Saturday, September 29, 2018

Dream sequence

Ask a bunch of music nerds what their favourite Sonic Youth album is and it's pretty much guaranteed that Daydream Nation will come out on top. Albumism did just that, and the band's 1988 magnum opus polled a whopping 26 per cent of the votes.

Personally, my vote would have gone to Dirty (1992), which placed fifth. As the first Sonic Youth album I heard, it was my gateway drug to their world, and it's accessible in a way that perhaps none of their other LPs are, yet never really sounds like a band compromising their vision.
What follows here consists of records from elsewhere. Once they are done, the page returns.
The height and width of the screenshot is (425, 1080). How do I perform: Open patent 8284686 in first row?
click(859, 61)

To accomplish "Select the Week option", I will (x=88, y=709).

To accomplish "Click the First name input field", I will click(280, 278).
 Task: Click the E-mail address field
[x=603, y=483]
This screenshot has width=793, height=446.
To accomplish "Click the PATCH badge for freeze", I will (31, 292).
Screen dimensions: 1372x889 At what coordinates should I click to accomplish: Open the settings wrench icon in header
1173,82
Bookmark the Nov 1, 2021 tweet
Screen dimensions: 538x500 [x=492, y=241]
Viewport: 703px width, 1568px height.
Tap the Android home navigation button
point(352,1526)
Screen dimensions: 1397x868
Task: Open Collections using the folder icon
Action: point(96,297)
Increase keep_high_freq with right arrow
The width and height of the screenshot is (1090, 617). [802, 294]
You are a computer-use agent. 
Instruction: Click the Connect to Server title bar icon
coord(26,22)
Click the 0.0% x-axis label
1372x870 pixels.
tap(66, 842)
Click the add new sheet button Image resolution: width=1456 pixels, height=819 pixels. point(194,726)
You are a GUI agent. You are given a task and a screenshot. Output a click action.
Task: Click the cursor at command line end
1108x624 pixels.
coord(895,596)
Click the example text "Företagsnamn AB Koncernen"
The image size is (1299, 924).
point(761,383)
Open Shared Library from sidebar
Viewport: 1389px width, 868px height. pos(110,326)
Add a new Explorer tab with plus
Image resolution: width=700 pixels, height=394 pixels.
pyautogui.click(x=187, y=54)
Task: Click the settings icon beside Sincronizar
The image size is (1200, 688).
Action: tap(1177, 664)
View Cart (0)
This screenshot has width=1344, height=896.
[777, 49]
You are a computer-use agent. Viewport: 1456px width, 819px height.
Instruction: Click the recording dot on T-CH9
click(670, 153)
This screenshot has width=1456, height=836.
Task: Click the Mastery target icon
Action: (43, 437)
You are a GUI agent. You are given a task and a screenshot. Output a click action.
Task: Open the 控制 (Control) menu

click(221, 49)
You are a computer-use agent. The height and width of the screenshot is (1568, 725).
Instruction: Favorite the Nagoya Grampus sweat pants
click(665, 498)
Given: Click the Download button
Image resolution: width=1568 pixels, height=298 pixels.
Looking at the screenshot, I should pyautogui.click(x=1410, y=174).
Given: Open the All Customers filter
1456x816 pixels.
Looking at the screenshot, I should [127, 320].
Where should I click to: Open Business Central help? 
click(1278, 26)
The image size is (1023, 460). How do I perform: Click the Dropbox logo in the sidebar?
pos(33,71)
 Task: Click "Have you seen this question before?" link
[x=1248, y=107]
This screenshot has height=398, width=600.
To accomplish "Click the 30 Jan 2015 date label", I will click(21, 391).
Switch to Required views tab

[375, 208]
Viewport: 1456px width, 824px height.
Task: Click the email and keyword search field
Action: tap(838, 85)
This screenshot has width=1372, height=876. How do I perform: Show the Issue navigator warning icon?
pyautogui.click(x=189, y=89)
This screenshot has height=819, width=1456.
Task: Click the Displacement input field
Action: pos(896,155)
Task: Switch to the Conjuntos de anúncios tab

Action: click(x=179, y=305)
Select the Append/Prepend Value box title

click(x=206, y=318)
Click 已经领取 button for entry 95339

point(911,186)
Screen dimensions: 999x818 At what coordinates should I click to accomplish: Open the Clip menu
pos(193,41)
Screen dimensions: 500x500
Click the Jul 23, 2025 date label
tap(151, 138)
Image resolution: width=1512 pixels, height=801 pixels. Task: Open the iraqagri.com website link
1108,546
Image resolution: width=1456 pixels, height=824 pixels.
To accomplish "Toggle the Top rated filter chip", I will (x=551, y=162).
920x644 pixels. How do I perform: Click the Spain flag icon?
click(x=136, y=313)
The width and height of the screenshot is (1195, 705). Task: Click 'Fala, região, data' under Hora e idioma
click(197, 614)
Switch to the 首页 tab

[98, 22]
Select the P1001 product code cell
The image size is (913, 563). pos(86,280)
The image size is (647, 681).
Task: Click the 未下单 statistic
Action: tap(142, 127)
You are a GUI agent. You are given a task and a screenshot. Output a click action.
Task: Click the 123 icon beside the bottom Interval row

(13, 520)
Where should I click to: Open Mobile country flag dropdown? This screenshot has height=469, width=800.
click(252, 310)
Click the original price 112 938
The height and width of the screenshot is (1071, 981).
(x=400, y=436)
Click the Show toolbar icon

Plus it features some of their finest songs: 'Drunken Butterfly', 'Sugar Kane', '100%' and 'Theresa's Sound World'.

Don't get me wrong, though: Daydream Nation is an awesome LP, probably the most prominent landmark in their career and an incredible experience live - but it didn't have the same impact on me as Dirty did, and I do struggle with the recording quality.

Elsewhere in the rankings I was surprised to see 2006's Rather Ripped (#7) rated so highly. That and A Thousand Leaves (1998), while undoubtedly not without their merits, wouldn't have made my top ten, whereas 2004's Sonic Nurse and The Eternal, which turned out to be their swansong, certainly would.

If the LP that topped the pile didn't surprise me, neither did the one that attracted the fewest votes. I'd agree that NYC Ghosts & Flowers (2000) is the hardest album to love. It's all relative, though.